» WORK ORDER: In the diesel particulate filter article below, copy the passage that begins at the words "Diesel cars are" and stops after "the Warning Light?". Put "blocked" wherever "clogged" appears.

### DOCUMENT SEGMENT

If the “Diesel Particulate Filter is Full Continue Driving” message shows up on your dashboard, it can be quite alarming.
You might be left wondering what the message means and how to fix and reset it.
Fortunately, as a professional mechanic, I have seen this message many times before.
In this article, I will guide you through the reasons behind this message and how to address it. Let’s get to it
What is a Diesel Particulate Filter?
A DPF (Diesel Particulate Filter) is a part of your car that catches diesel particles, or soot, in the exhaust. Its main job is to stop black smoke from going into the air.
If your car’s exhaust is giving off black smoke, it means the DPF is not working right. Like all filters, the DPF can get blocked over time with the waste it catches and will need cleaning.
DPFs can clean themselves. When you drive your car fast for a long time, the engine gets hot enough to burn away extra soot in the DPF. This is called passive regeneration.
Diesel cars are made for this kind of driving, so it should work well. But not everyone who has a diesel car can drive like this all the time, which can cause the filter to get clogged.
Diesel Particulate Filter is Full Continue Driving Meaning
Now, that I have briefly explained what the DPF is let’s look at what it means when the DPF is full.
When your car’s diesel particulate filter gets clogged, it needs to be cleaned.
Since DPFs have sensors that can monitor the amount of soot in the filter when it gets full you will get the “Diesel Particulate Filter is Full Continue Driving” warning on your dashboard.
What Causes the Warning Light?
Since the cleaning of the DPF in your diesel vehicle is controlled by a computer
There are a lot of things that can cause the warning light to come on.

######
### SUPPLIED ENTRIES

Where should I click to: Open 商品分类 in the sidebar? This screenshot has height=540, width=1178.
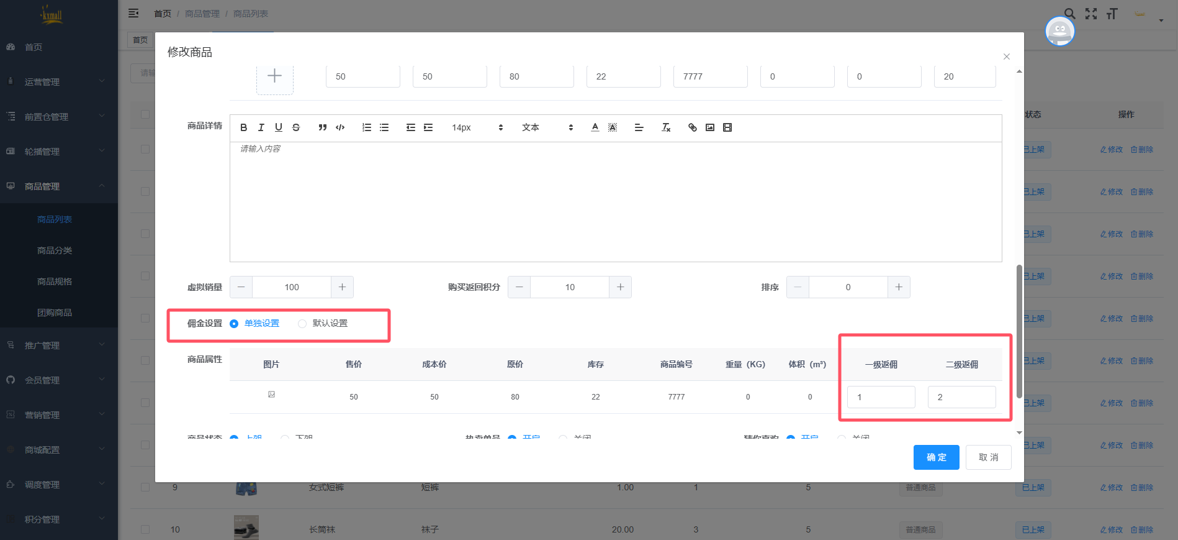55,250
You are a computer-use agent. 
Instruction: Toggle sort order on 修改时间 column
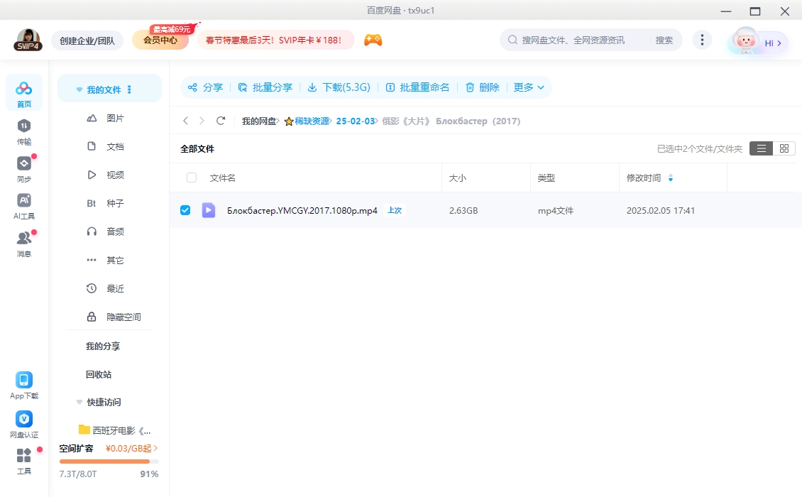pyautogui.click(x=669, y=178)
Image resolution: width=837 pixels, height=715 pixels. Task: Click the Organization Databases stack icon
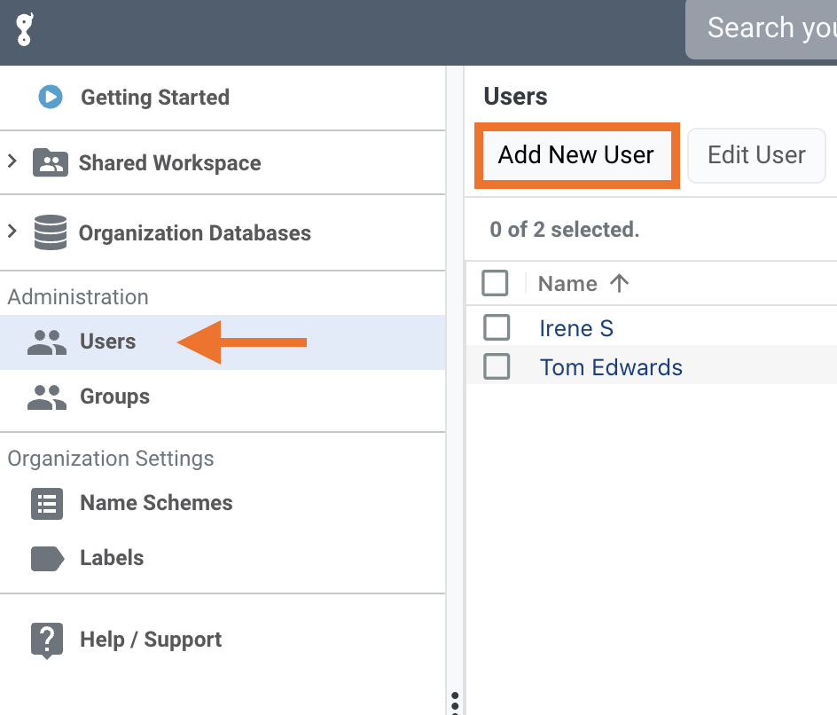tap(51, 233)
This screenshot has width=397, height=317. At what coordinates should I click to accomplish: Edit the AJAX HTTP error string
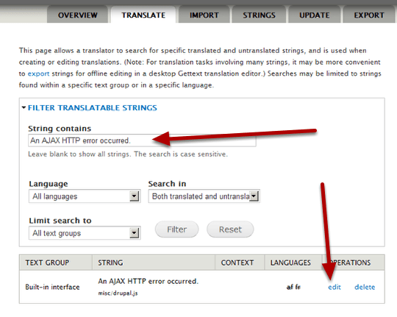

######

» REPLY TO THE EXERCISE:
Diesel cars are made for this kind of driving, so it should work well. But not everyone who has a diesel car can drive like this all the time, which can cause the filter to get blocked.
Diesel Particulate Filter is Full Continue Driving Meaning
Now, that I have briefly explained what the DPF is let’s look at what it means when the DPF is full.
When your car’s diesel particulate filter gets blocked, it needs to be cleaned.
Since DPFs have sensors that can monitor the amount of soot in the filter when it gets full you will get the “Diesel Particulate Filter is Full Continue Driving” warning on your dashboard.
What Causes the Warning Light?